[Cryptography] Escrowing keys

Tom Mitchell mitch at niftyegg.com
Fri May 5 16:37:57 EDT 2017


On Fri, Apr 28, 2017 at 11:12 AM, Phillip Hallam-Baker
<phill at hallambaker.com> wrote:
> I am currently wrapping up the Mesh code. At this point I am halfway through
> the set of test cases for the line mode client. And almost all the
> functionality being tested is already tested at the library level.
>
> One area I am still working to get right is the offline escrow mechanism.
> The basic idea of the Mesh is that we want to enable people to use a single
> fingerprint to identify their personal root of trust and this should be able
> to last their entire life. I have eliminated the idea of pre-determined
> certificate expiry completely.
>
>
> So the root of trust comes down to:
>
> 1) The master signature key
> 2) A list of master encryption escrow keys

There is one additional layer of concern:  legal.

The problem Apple has is all the devices
in a single class have the same key and a forced
legal disclosure impacts a million other devices.
The million of other devices and the financial impact to
the company protected Apple.

Any encryption escrow today needs to ponder the US All Writs Act
as well as the legal equivalents worldwide.
And since data has value the system needs to ponder death and taxes.

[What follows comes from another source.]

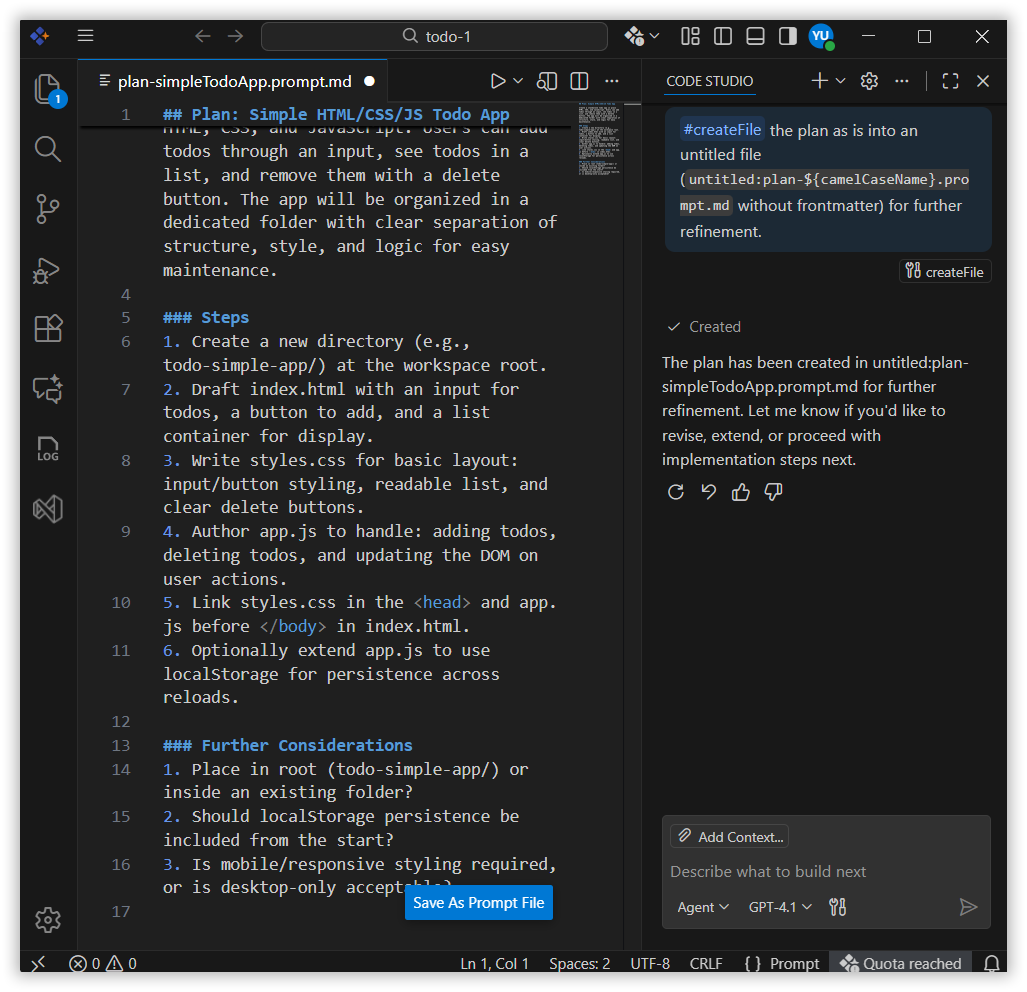Screen dimensions: 1027x992
Task: Open Run and Debug view icon
Action: click(x=48, y=269)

As a minimum a contractual obligation to notify the disclosure inside
of 24 hours
any delivery of the key if so mandated by law needs to be part of any EULA.
As a result the warrant must void the contract that is a foundation of the
entire business.

The key ring (all keys) might be tried and tested inside an afternoon
against a single
encrypted resource should the identity of the account be unclear.   This does
appear to limit the data in question to the data in hand but once the
ring of keys
has been disclosed the cat is out of the bag.   At 10.51 x 10^12
checks per second
the only need for an afternoon is the physical mechanics and
documentation process.

Facebook has over a billion users but that number is very small compared to the
key space of modern crypto systems.

So a design goal is escrow that has a secure granularity of one.